Leasehold

(asked on 30th June 2021) - View Source

Question to the Department for Levelling Up, Housing & Communities:

To ask the Secretary of State for Housing, Communities and Local Government, what steps his Department is taking to (a) reform the leasehold sector and (b) support leaseholders presented with high bills for major works.


Answered by
Eddie Hughes Portrait
Eddie Hughes
This question was answered on 5th July 2021

The Government is committed to promoting fairness and transparency for homeowners and ensuring that consumers are protected from abuse and poor service. The Government is taking forward a comprehensive programme of reform to end unfair practices in the leasehold market.

This includes making it easier for leaseholders to buy their freeholds, extend their leases or exercise their right to manage buildings. We will reform the process of enfranchisement valuation that leaseholders must follow to calculate the cost of extending their lease or buying their freehold. The Government will abolish marriage value, cap the treatment of ground rents at 0.1% of the freehold value, and prescribe rates for the calculations at market value. The Government will also introduce an online calculator, further simplifying the process for leaseholders and ensuring standardisation and fairness for all those looking to enfranchise. These changes to the enfranchisement valuation process will result in substantial savings for some leaseholders, particularly those with less than 80 years left on their lease. Our reforms to enfranchisement valuation also ensure that sufficient compensation is paid to landlords to reflect their legitimate property interests.

The measures will be translated into law as soon as possible, starting with the Leasehold Reform (Ground Rents) Bill, which was introduced into Parliament on 12 May. This Bill will make homeownership fairer and more transparent for thousands of future leaseholders, by legislating to prevent landlords under new residential long leases from requiring a leaseholder to pay a financial ground rent.  This will be the first part of major two-part legislation to implement leasehold and commonhold reforms in this Parliament.

The law is clear that service charges must be reasonable and, where costs relate to work or services, the work or services must be of a reasonable standard.

The ‘Section 20’ consultation process (of the Landlord and Tenant Act 1985) aims to ensure that leaseholders contributing towards the upkeep and maintenance of the building where they live have sufficient input into how their money is spent on major works.

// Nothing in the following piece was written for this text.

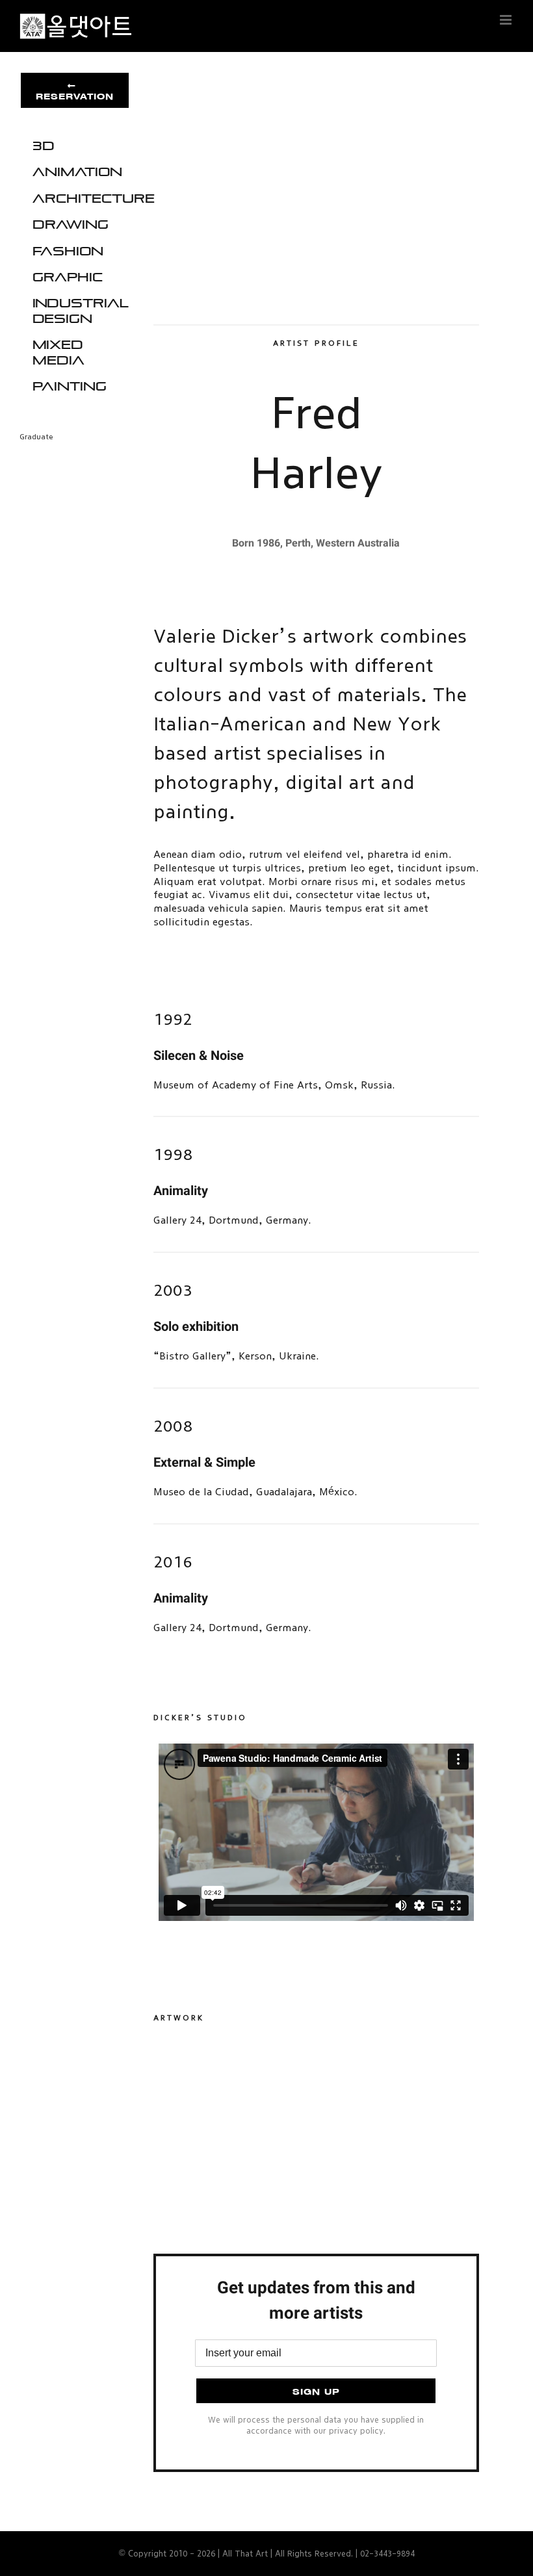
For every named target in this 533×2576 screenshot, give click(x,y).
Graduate (36, 437)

Where the works relate to building safety, we have made direct funding of an unprecedented £5.1 billion available for cladding remediation on buildings of 18 metres and above, which will protect hundreds of thousands of leaseholders from the cost of remediating unsafe cladding on their homes.  We are also stepping in to provide a generous finance scheme for the removal and replace of unsafe cladding on medium rise buildings.